By NomadicTax Research Team • 5-8 min read • July 14, 2026
## Context: OBBB and Section 4960
In July 2025, Congress passed the **One, Big, Beautiful Bill Act (OBBBA)**, which among many things revised **Section 4960** of the Internal Revenue Code. It vastly **expanded** the definition of a *covered employee* in applicable tax-exempt organizations (ATEOs). The IRS and Treasury have now issued **Notice 2026-36** to begin drafting proposed regulations to implement this change. ([irs.gov](https://www.irs.gov/newsroom/treasury-irs-announce-intent-to-issue-proposed-regulations-for-excise-tax-on-excess-tax-exempt-organization-executive-compensation-under-the-one-big-beautiful-bill?utm_source=openai))
## What’s Changing: Definition of Covered Employee
Previously, only the **top five compensated** employees in a tax-exempt organization in a tax year were covered under Section 4960. Now, **any employee** earning over **$1 million** in a tax year or receiving excess parachute payments may be a “covered employee”. OBBBBA widened the net significantly. ([irs.gov](https://www.irs.gov/newsroom/treasury-irs-announce-intent-to-issue-proposed-regulations-for-excise-tax-on-excess-tax-exempt-organization-executive-compensation-under-the-one-big-beautiful-bill?utm_source=openai))
Notice 2026-36 clarifies transition relief and exceptions:
- Employees who were covered under prior law for years beginning after Dec 31, 2016 through Dec 31, 2025 remain covered.
- Employees earning over $1M in **years after Dec 31, 2025**, now qualify — unless an exception applies.
- Two key exceptions are under consideration: **limited hours** and **non-exempt funds** exceptions — these existed under old rules, and interim relief allows for them to continue while new regulations are drafted. ([irs.gov](https://www.irs.gov/newsroom/treasury-irs-announce-intent-to-issue-proposed-regulations-for-excise-tax-on-excess-tax-exempt-organization-executive-compensation-under-the-one-big-beautiful-bill?utm_source=openai))

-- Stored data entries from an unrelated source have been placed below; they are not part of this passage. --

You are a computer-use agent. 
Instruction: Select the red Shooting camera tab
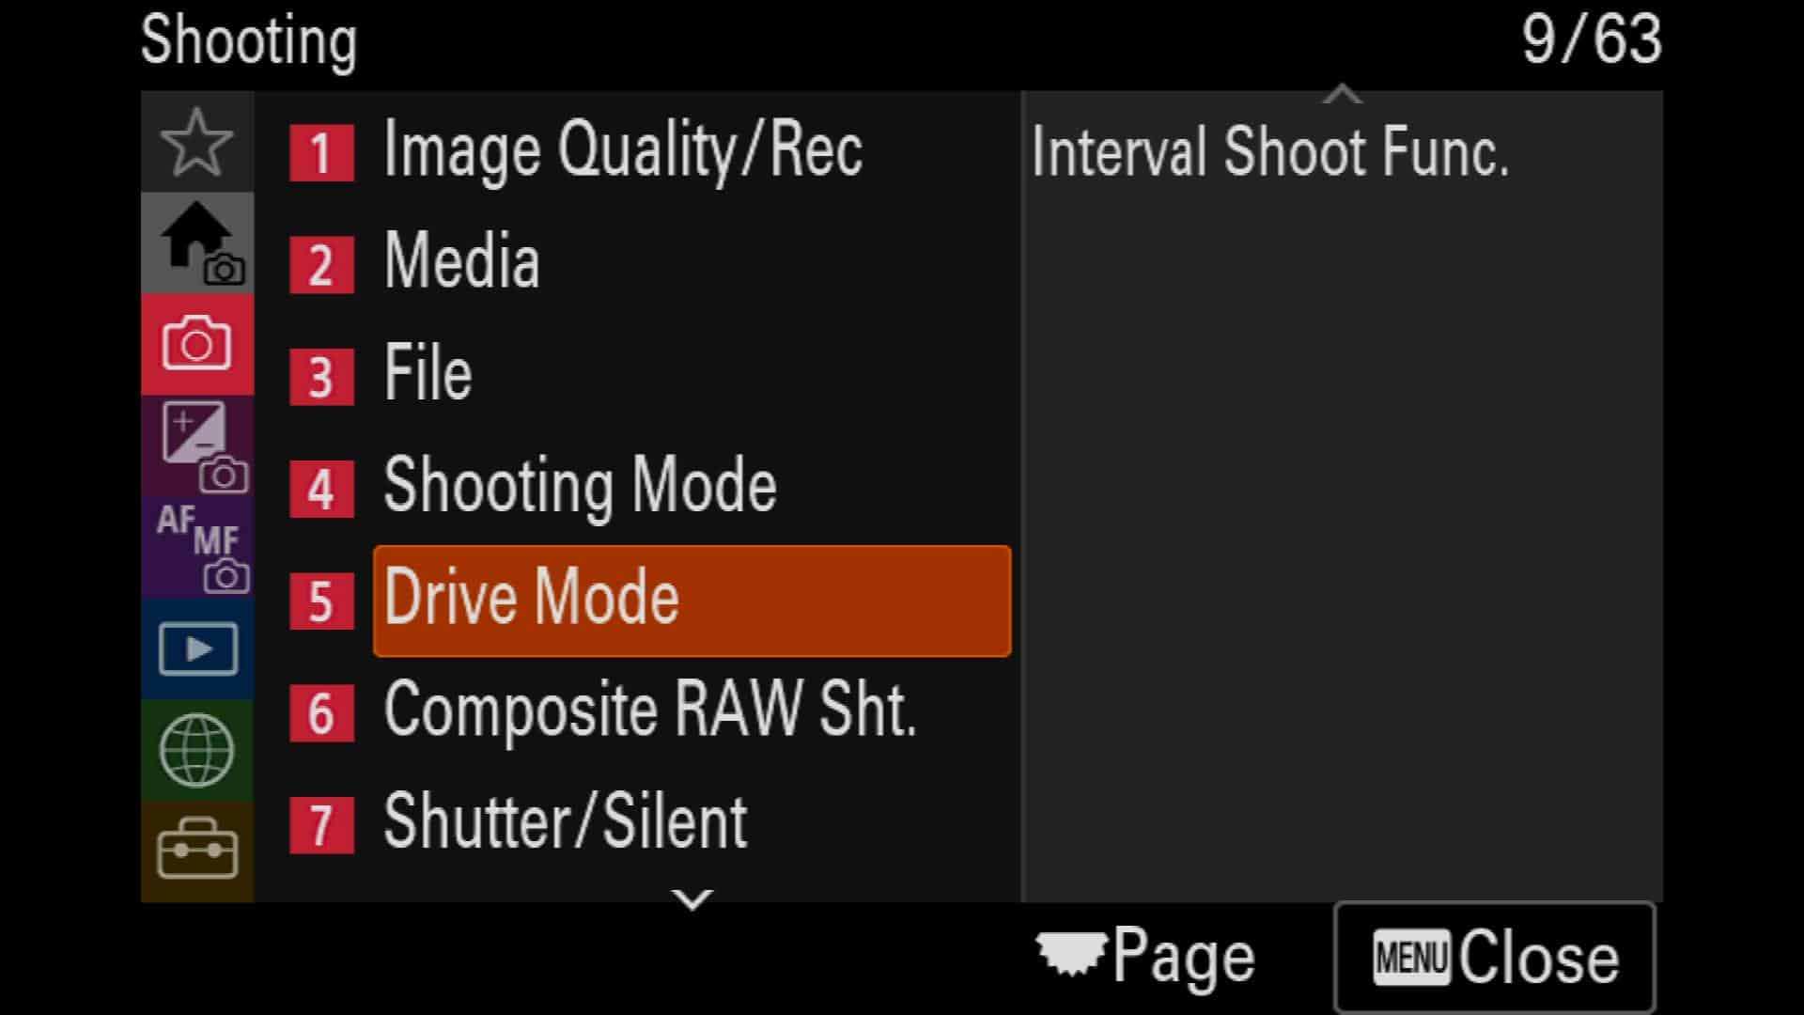[x=196, y=345]
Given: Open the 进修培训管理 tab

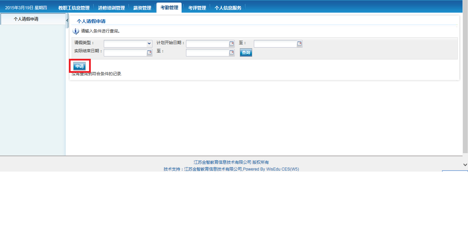Looking at the screenshot, I should coord(111,8).
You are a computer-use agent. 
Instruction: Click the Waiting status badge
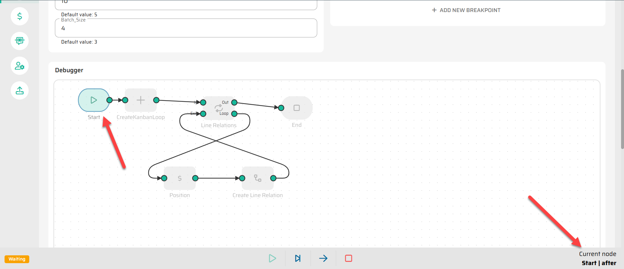(17, 259)

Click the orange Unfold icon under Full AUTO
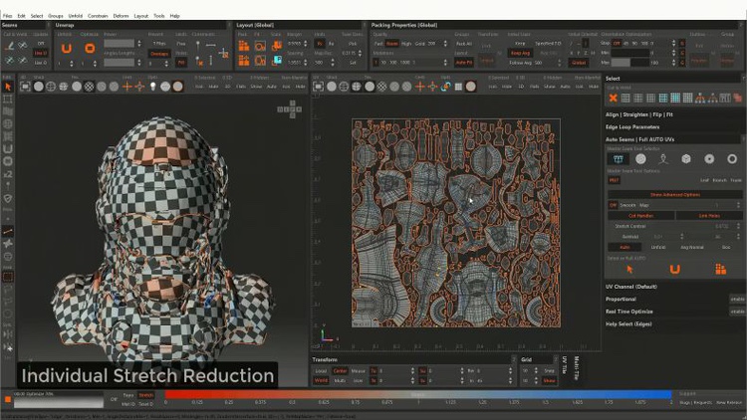tap(674, 269)
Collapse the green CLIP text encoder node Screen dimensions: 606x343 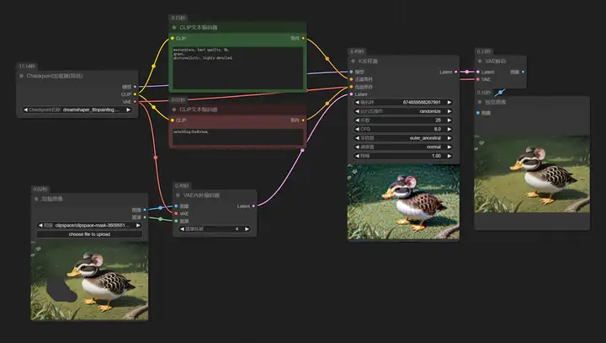point(174,28)
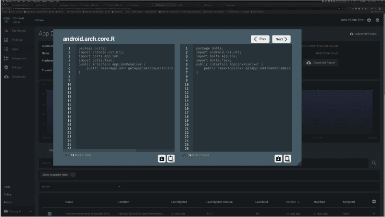The width and height of the screenshot is (385, 217).
Task: Go to Dashboard in the sidebar
Action: point(18,30)
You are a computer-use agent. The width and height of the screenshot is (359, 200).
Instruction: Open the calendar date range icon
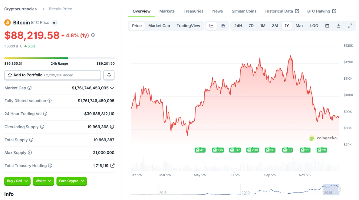pyautogui.click(x=327, y=26)
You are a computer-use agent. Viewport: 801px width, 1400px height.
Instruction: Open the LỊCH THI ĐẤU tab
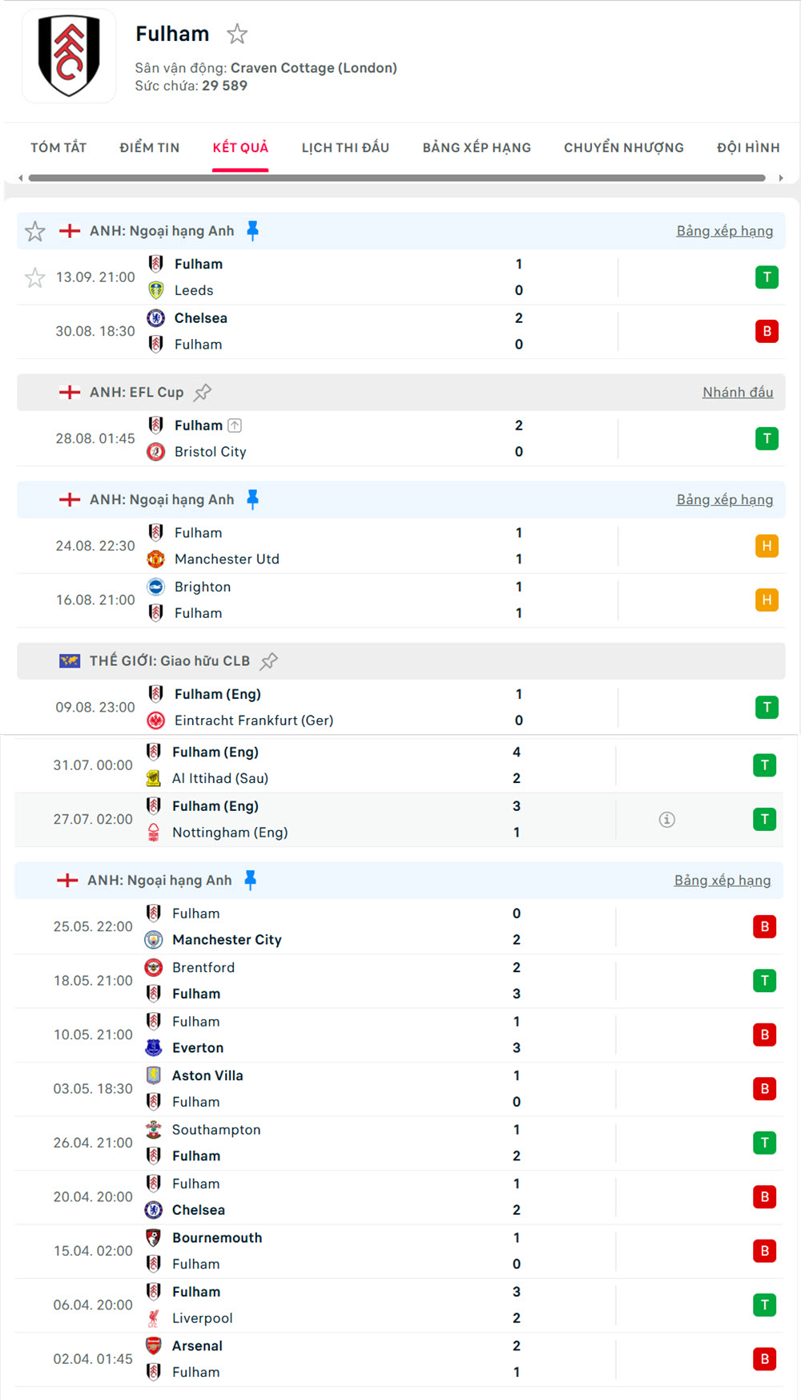tap(345, 147)
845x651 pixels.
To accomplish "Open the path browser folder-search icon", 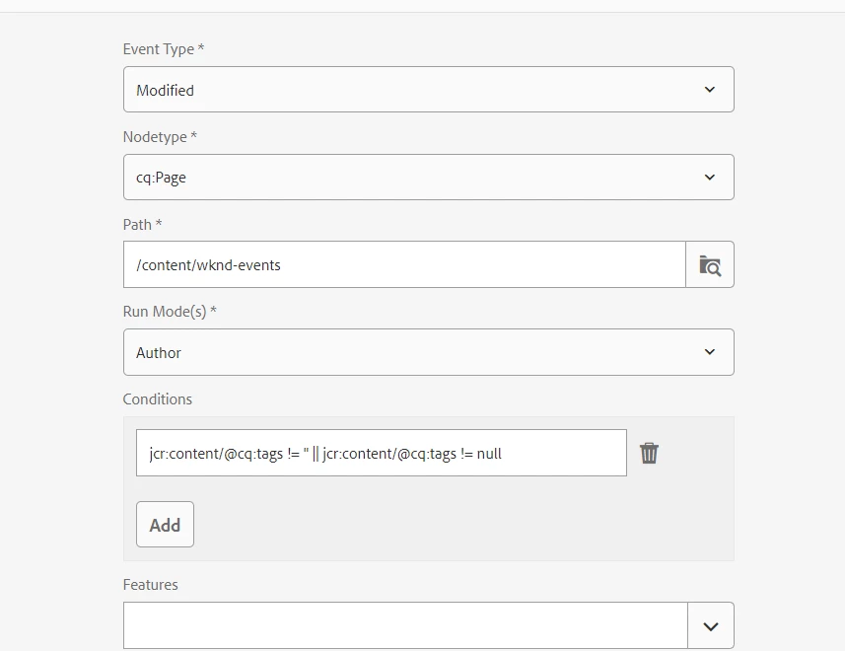I will tap(710, 265).
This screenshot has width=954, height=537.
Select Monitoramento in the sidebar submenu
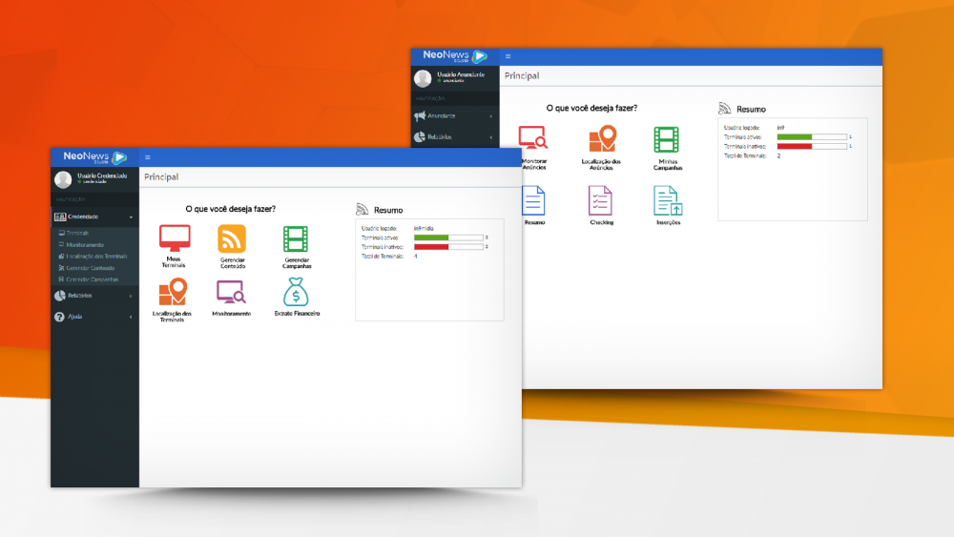(86, 245)
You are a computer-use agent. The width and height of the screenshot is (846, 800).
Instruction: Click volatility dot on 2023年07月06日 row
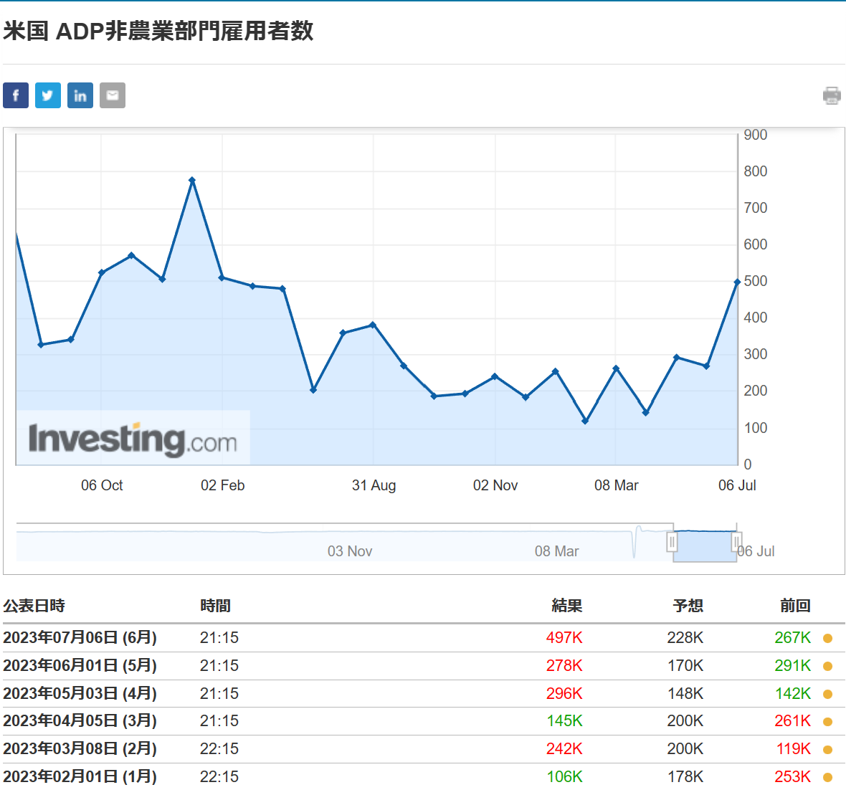(827, 638)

## Key Implications for Tax-Exempt Organizations
Non-profits, charities, universities, hospitals should evaluate carefully:
- **Review compensation practices.** Any employee compensated above $1M could now trigger Section 4960 excise tax exposure.
- **Parachute payments** (severance or similar payments reflecting separation) also remain relevant and possibly taxable under the new scope.
- **Track hours and fund source.** If the limited hours or non-exempt funds exceptions apply (once regulations are finalized), organizations should maintain documentation that qualifies individuals under those exceptions.
## Action Items Before the Proposed Regulations Are Finalized
1. **Inventory executive compensation.** Identify employees paid over $1M in FY 2025 and expected to exceed it in FY 2026.
2. **Assess separation arrangements.** Any agreements or payments made upon separation (parachutes) should be reviewed and possibly renegotiated.
3. **Maintain documentation.** For any employee who may rely on the limited hours exception, maintain records of hours worked. For non-exempt funds, track how compensation is funded.
4. **Watch for public comment period.** Notice 2026-36 solicits comments through **August 4, 2026**. Organizations should participate and raise any clarifications needed or unintended consequences. ([irs.gov](https://www.irs.gov/newsroom/treasury-irs-announce-intent-to-issue-proposed-regulations-for-excise-tax-on-excess-tax-exempt-organization-executive-compensation-under-the-one-big-beautiful-bill?utm_source=openai))
## Example Scenarios
- **Example A:** University President with base salary $1.2M, plus housing allowance. Under the expanded definition, this person is now a covered employee, and compensation above $1M (excluding certain costs) may be subject to excise tax.
- **Example B:** Hospital executive earning $900K from ATEO funds and an additional $200K from non-exempt sources. If finalized guidance allows, the non-exempt funds exception might exclude the $200K — lowering exposure. But until final regulations are issued, documentation is essential.
## Why This Matters (Tax Planning Category)
Non-profits need to evaluate strategy now — not when final regulations drop. Understanding the full scope of covered employees is critical for budgeting for excise taxes, structuring compensation packages, and ensuring compliance. Survivability will depend not only on compensation levels, but on valid exceptions and evidence supporting them.